Late last month, all the local felons on the food-stamp
list received a bogus letter telling them that a Y2K problem
had messed up their benefits. When about 50 of them showed
up at the old federal courthouse in downtown Portland to
fix the problem (and collect a cash bonus) they were arrested.
While local lawmen were grateful for the help from the
federal aggies, County Commissioners Serena Cruz and Diane
Linn thought the sting was downright sneaky ("Cuffs
with Those Fries?," WW, Feb. 2, 2000).
That was Phase I.
In Phase II, agents from the Sheriff's Office, USDA, Social
Security Administration and Portland Police Bureau went
knocking on doors of felons listed on food-stamp applications
in the tri-county area.
At the end of the week they'd netted a total of 215 people
with outstanding felony warrants. --Patty Wentz
Making
It Rite
Ex-employees of the Mallory Hotel may have trouble
getting their former boss to listen to their demands, but
they certainly caught the attention of the Portland City Council.
The council was planning on holding a Feb. 10 budget hearing
at the Mallory Hotel on Southwest 15th Avenue, where a labor
dispute has been brewing for three months between owner
Albert Gentner and a small group of employees and ex-employees
upset over wages and treatment of workers ("Tidings
of Protest and Joy," WW, Dec. 22, 1999).
When the disgruntled workers learned of the council's plans,
they contacted the elected officials' offices and informed
them that to get to their meeting site they'd have to cross
a picket line. On Feb. 7, Mayor Vera Katz moved the meeting
down the street to the Scottish Rite Center.
"Lil" Pete, a spokesman for the striking workers, was thrilled
with the news. "I'm a little surprised, looking at their
past record," he says, "but I'm personally delighted."
--Walidah Imarisha
Murmurs
SCUTTLEBUTT
WITH AN EDGE
From contender to pretender? Less than six weeks after
being a finalist for Portland's chief of police, Ron
Monroe resigned late last month from the Washington,
D.C., Metropolitan Police Department, the apparent victim
of a power struggle at that agency. Mayor Vera Katz told
WW she'd been unaware that the former assistant chief
was on the outs with his superiors when she considered hiring
him in December.
The buzz in the TV biz is that The Buzz is in trouble.

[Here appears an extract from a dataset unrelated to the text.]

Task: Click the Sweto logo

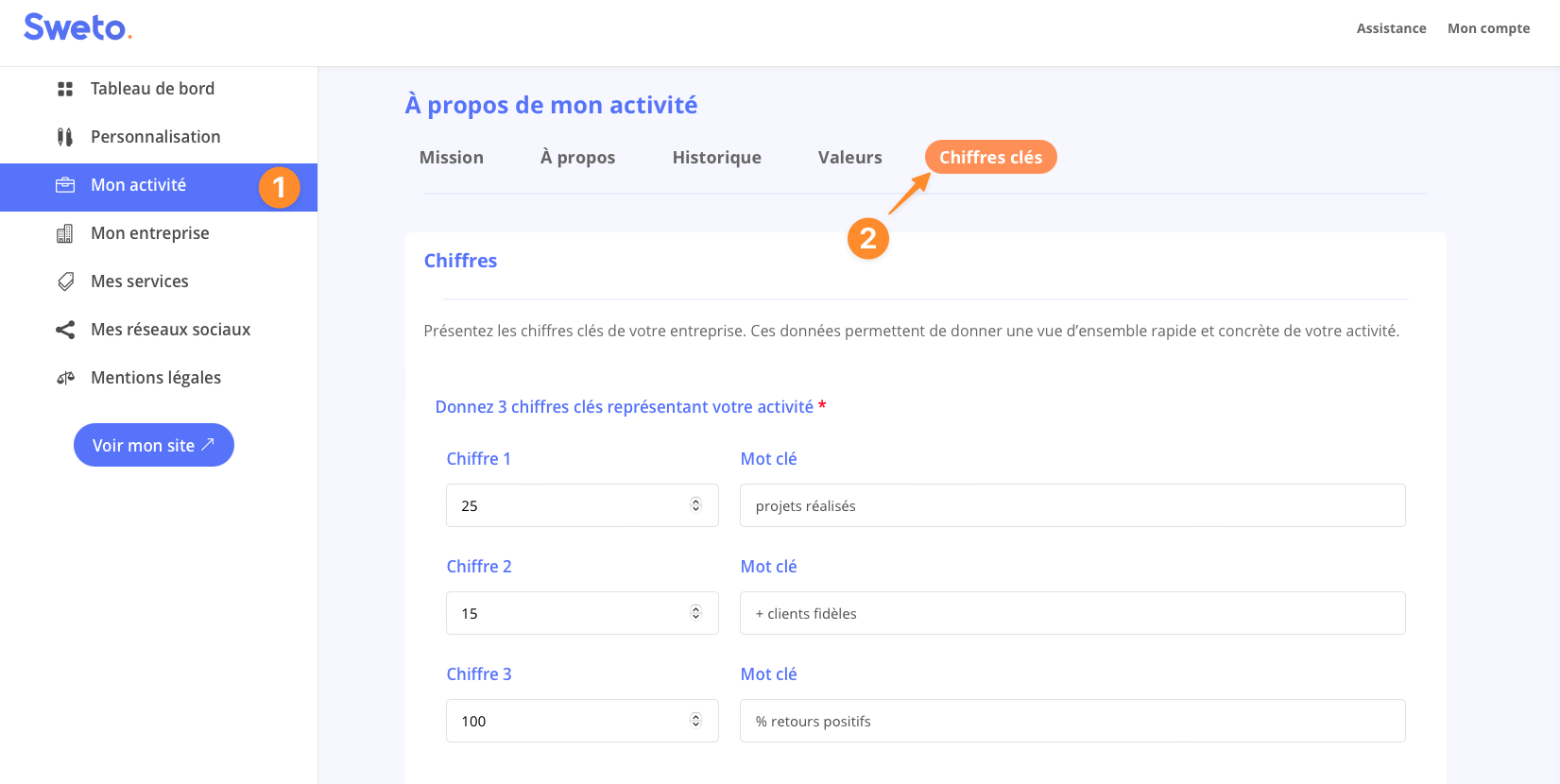Action: [x=77, y=27]
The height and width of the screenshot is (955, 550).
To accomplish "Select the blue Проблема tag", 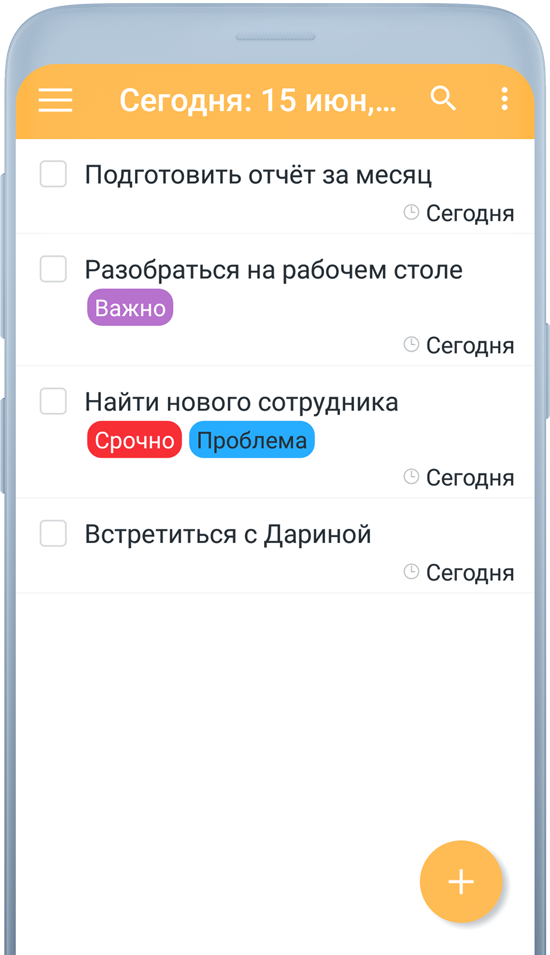I will [252, 440].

Lars Larson's morning television show on Channel
6 is in third place for its time slot during this month's
ratings sweep. Larson is rallying his fans to boost the
numbers--if he fails, there could be some big changes in
the morning.
Site of the week:
U.S. Rep. Peter DeFazio is tagging along on a
Coast Guard "inspection" at the McMurdo Station in Antarctica.
You can share his adventures and take a "virtual tour" of
the USCGC Polar Star at www.house.gov/defazio/antarctica.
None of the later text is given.